The idea of Grohl opening for anyone now seems just as ridiculous as him having to field requests for anything but one of the two dozen modern rock hits he's released since. But in Wasting Light, Grohl is attempting to come full circle. The plan was to go back to basics, in a few ways: 1) record the album to tape in Grohl's San Fernando Valley garage, 2) hire famed Nevermind producer Butch Vig to man the boards, 3) bring former Germs, Nirvana, and Foo Fighters guitarist Pat Smear back into the mix, 4) have founding Nirvana member and bassist Krist Novoselic down from Seattle to guest on some of the recordings. As Grohl says during Back and Forth, before recording began in earnest, "I love that we're going to make an album at home. It's going to sound like it was recorded in a house. I know it will."

It doesn't. In fact, said garage was built with the arena in mind, and as a result Wasting Light sounds just as mammoth and capable of knocking out teeth as anything Foo Fighters have recorded since the late 90s. That's more a product of force than hooks. As evidenced by the opening roar of "Bridge Burning" and "Rope" or metallic uppercuts of "White Limo", the new, three-guitar attack in place provides a wallop that wasn't there before. Vig is renowned for sugaring up recordings, but here, the aim seems solely about knocking down walls. Front to back, Wasting Light meets that cause with lean, workmanlike aplomb. Grohl's screams haven't registered this dangerously, gleefully shredded in years-- if he was hoping to exorcise some demons, it sounds as though he made that happen.

But Foo Fighters' long-standing foundation has been built on fist-pumpers. While Wasting Light features a host of worthy set-openers, few prove to be as sticky or memorable as any number of their previous singles. There just isn't a melody or hook to really amplify. Those songs here that hold tightly to Grohl's long perfected, quiet-LOUD formula and crescendos-- see: alt-rock lullabies "Arlandria" and "These Days", or the pop-punk door-to-ass closer "Walk"-- come closest to matching the energy of his best work. In theory, as a form of therapy, it still works. Former Hüsker Dü frontman and fellow 80s punker Bob Mould guests semi-audibly on the Zeppelin-like crunch of "Dear Rosemary" and then of course, there's Novoselic's turn on "I Should Have Known", where the latter's bass sounds as round and bowling ball-heavy as it did on Nirvana's "Sliver".
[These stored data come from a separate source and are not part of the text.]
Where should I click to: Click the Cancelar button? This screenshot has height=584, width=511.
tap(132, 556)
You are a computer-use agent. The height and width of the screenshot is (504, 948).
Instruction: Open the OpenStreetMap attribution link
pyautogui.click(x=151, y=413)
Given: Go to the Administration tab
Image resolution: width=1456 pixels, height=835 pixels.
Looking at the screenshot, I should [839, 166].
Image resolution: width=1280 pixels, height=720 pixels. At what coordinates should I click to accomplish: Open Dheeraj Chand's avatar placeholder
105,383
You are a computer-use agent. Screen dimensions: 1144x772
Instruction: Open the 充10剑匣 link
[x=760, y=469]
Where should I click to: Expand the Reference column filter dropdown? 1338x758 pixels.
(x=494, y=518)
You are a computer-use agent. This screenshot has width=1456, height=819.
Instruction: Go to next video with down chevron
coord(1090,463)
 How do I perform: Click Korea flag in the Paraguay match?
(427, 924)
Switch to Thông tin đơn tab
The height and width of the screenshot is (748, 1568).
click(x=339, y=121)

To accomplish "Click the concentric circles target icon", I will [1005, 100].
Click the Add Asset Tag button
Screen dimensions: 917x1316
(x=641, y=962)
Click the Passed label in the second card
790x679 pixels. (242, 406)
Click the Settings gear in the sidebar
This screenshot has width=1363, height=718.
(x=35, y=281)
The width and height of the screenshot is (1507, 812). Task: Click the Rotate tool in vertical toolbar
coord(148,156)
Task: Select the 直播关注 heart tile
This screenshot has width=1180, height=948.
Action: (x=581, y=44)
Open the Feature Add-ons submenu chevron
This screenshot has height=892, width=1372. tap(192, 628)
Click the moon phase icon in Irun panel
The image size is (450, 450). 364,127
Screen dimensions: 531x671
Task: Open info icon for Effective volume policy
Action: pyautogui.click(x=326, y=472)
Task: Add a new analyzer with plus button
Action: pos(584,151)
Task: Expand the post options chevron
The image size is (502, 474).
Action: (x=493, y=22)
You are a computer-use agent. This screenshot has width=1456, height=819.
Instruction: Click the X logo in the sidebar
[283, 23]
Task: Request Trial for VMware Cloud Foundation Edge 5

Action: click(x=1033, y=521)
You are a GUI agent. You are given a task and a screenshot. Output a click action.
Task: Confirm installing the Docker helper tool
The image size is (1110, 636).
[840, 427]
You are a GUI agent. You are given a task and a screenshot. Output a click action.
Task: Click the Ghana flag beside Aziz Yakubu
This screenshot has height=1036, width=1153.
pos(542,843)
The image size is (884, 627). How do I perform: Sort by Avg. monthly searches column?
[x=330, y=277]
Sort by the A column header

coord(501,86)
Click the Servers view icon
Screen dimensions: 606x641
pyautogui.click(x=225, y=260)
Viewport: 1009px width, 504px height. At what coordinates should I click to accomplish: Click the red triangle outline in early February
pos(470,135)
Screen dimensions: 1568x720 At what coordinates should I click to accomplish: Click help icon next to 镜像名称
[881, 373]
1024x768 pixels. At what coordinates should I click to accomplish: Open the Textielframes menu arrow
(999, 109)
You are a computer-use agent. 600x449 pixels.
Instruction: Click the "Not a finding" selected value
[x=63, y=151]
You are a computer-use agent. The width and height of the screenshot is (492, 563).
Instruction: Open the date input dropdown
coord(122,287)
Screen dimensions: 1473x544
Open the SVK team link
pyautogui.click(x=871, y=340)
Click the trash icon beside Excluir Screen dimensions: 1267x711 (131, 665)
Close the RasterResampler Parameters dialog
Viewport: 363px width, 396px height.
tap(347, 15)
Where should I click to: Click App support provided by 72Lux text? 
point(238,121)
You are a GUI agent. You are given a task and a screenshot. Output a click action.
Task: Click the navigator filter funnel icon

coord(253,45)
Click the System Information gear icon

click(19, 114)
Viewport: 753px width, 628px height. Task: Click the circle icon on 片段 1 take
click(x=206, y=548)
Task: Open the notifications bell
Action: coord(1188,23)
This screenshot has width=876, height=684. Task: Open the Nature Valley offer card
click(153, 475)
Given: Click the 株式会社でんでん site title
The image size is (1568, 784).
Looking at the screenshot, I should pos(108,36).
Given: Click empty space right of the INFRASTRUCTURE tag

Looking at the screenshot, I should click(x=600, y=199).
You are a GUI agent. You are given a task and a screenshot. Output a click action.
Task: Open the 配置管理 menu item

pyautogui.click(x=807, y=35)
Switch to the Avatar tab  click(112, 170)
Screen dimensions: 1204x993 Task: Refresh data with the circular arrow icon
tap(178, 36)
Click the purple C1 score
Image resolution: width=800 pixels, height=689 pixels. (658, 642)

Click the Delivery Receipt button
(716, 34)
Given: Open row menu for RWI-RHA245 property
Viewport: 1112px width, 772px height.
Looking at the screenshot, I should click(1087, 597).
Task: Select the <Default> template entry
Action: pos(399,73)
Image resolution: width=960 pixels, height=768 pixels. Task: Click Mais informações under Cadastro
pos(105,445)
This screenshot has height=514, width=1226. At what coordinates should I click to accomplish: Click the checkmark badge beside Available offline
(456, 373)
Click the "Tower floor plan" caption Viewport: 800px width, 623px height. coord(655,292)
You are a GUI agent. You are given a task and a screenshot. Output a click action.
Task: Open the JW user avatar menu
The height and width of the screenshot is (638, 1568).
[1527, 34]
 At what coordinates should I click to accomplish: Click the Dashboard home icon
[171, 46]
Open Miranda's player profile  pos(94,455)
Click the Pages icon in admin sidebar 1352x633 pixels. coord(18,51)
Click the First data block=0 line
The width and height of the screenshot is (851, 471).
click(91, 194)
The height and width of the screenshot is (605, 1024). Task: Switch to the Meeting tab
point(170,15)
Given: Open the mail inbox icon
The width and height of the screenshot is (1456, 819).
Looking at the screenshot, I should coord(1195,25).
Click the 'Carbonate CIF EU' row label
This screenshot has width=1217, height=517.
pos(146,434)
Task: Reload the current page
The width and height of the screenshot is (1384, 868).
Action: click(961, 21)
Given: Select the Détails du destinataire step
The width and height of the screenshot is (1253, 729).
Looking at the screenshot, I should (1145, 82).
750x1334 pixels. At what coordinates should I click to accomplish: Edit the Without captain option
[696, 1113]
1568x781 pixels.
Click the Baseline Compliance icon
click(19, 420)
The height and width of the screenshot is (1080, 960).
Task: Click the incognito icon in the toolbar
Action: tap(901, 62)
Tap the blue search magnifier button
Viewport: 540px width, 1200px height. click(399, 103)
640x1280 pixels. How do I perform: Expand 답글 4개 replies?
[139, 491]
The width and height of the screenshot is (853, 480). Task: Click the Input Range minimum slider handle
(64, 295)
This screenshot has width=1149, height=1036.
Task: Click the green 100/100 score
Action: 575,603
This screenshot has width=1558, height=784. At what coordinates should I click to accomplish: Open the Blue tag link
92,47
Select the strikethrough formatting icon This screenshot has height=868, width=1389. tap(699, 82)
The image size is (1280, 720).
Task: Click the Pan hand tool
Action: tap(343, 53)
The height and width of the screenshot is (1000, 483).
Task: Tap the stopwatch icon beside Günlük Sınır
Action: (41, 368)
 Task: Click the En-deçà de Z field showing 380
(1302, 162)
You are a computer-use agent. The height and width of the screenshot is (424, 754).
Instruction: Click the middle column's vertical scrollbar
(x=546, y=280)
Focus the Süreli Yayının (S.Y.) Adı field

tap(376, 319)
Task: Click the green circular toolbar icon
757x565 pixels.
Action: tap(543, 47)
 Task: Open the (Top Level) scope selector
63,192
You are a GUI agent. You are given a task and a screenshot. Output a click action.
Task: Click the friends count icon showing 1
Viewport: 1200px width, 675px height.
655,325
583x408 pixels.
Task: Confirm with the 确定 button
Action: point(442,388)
There's a scene not long into Back and Forth, when Grohl remembers, "People really resented me for starting this band, for making music they thought 'sounded just like Nirvana.' What? You mean loud rock guitars? Melodies? Cymbals crashing? Big-ass drums? Well, that's what I do." It's true. He always did. It's just that, this time out, it's his melodies that are missed most.